Job 14:7-9, “For there is hope of a tree, if it be cut down, that it will sprout again, and that the tender branch thereof will not cease. Though the root thereof wax old in the earth, and the stock thereof die in the ground; yet through the scent of water it will bud, and bring forth boughs like a plant.” 
           
These verses I read started with: “for there is hope.” God is a God of hope. If a tree is cut down, if a tree falls, there is hope because a root is left. A fallen tree will never stand again, but there can be another tree. A lost testimony can never come back but there can be another testimony. The second testimony can be better than the first testimony. God is a restorer. God is as great a restorer as ever. He was a creator. God created the world once but He restores it everyday. God saved us once but He restores us everyday. Restore means to get something back to its original glory. God would like to get us back to our original glory.
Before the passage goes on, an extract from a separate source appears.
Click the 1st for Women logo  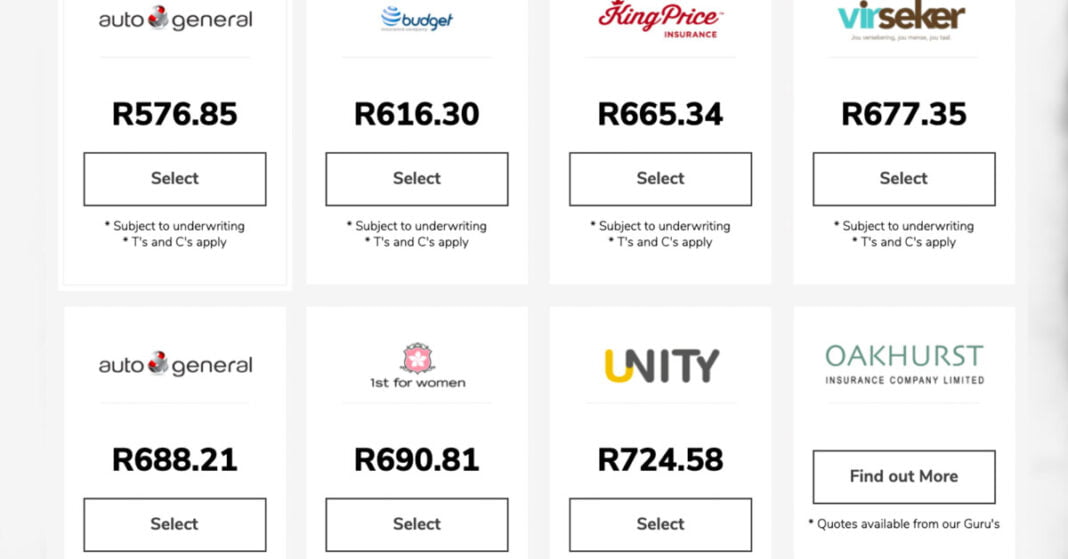tap(417, 365)
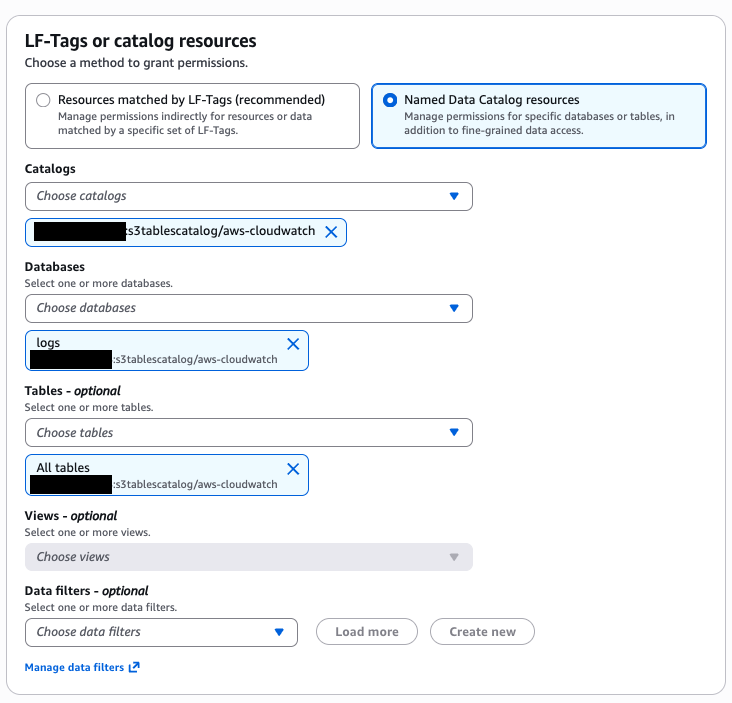Screen dimensions: 732x703
Task: Remove the All tables token
Action: [293, 469]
The glory we had in our first love, in our first faith, in our first steps. God is a restorer and some are restored in their place that they didn’t leave, and others are restored to their place they had left. We are here today because God has restored our soul. I was thinking of it this way, that if a knife is dull, you don’t throw it way, but you sharpen it and you restore its edge to its original glory. We could be in God’s way and we could have faith and we could have love, but we could have lost our edge. Convention is like God’s grinding stone where he will bring out that edge again. The edge of Faith is Works. The edge of Faith is to restore what we know. The edge of Obedience is Willingness. What good would it be to obey if we did it unwillingly? The edge of our Understanding is Revelation. What good would it be to understand mysteries and understand God’s people, but we don’t have a revelation of God’s Way? As we are met together these days, God wants to restore this revelation, that this is the right Way, these are God’s people, these are God’s messengers. The edge of Mercy is Forgiveness. If we wouldn’t be willing to forgive it doesn’t matter how much mercy we preach, our mercy has no edge. The edge of Fellowship is Unity. What good would our fellowship be if we are not united? It is wonderful to see workers from different countries here and we are united (Ireland, Scotland, Canada, Peru, U.S., Australia). We don’t have to ask, “What do you believe?” because we are united!
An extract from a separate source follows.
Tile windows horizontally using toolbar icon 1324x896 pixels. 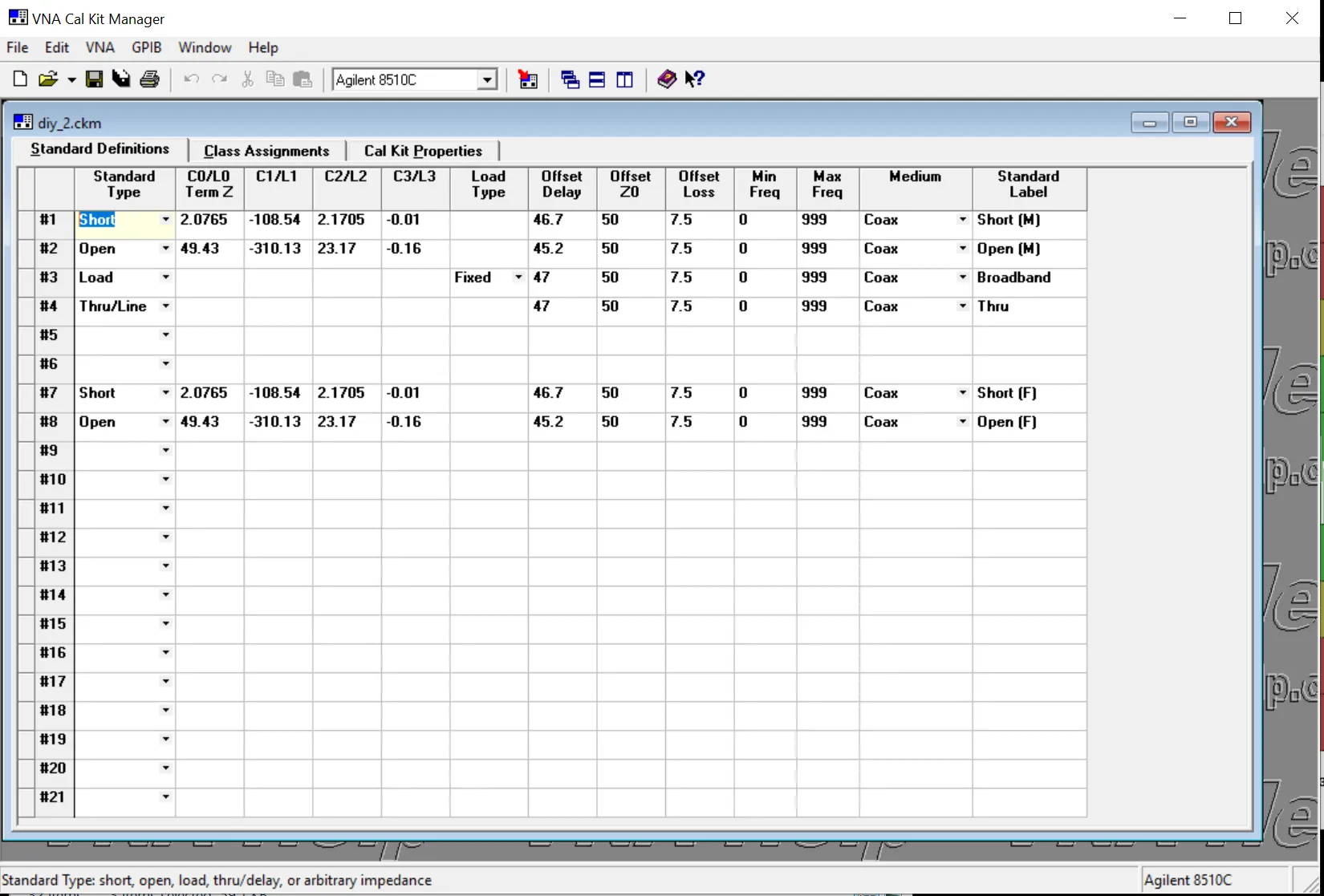pos(597,79)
The edge of our Spirit is Humility. The edge of our Testimony is Faithfulness. The edge of Love is Warmth. There is the danger of our love growing cold; it’s still love, but it’s cold. Paul said, “Husbands love your wives” and why did he get into that? Wasn’t that why they got married because they loved each other? Because love can grow cold. He said to the wives, “Be subject to your husbands.” Why did he say that? Because there must have been a tendency in those days of not being subject. The edge of our Love is Warmth. Man looks at the fallen tree, but God looks at the stump. Man looks at what is lost, but God looks at what is left. What do you have in your house? Just a cruse of oil, let us start there. What do you have in your life? I have a little faith, not very much, but let us start there. God is not thinking of what is lost, but if the root is still there. I thought of God’s work being like a tree in the world, and being like a tree in the lives of individuals. I don’t want to throw a bombshell and to scare anybody, but friends, there have not always been conventions, there has not always been a ministry, there has not always been an open worship, there has not always been a tree. But my faith is enough to believe that in times, even in the scripture when there was no tree, I believe that somewhere, somehow, there was root of truth in this world. It says that the root will grow old and will not die. There were times when there were no workers, no conventions, but my faith is enough to believe that somewhere, and I couldn’t explain it, but that is where faith comes in, that there was a root of truth. In the days of the captivity the temple was closed. They didn’t know where the book of the Law was. They were not keeping the Sabbath, there was no daily sacrifice, there was no song unto the Lord, there was no open worship, there was no active ministry. But in captivity Daniel was praying, there was a root. Ezra and Nehemiah were praying. Daniel was praying three times a day towards Jerusalem, praying for the day when again there would be a tree, when there would be worship as God wanted. It eventually came. Daniel prayed toward Jerusalem and we pray toward Jesus and for His coming again. Our prayer is, “Come Lord Jesus come” and the sooner the better.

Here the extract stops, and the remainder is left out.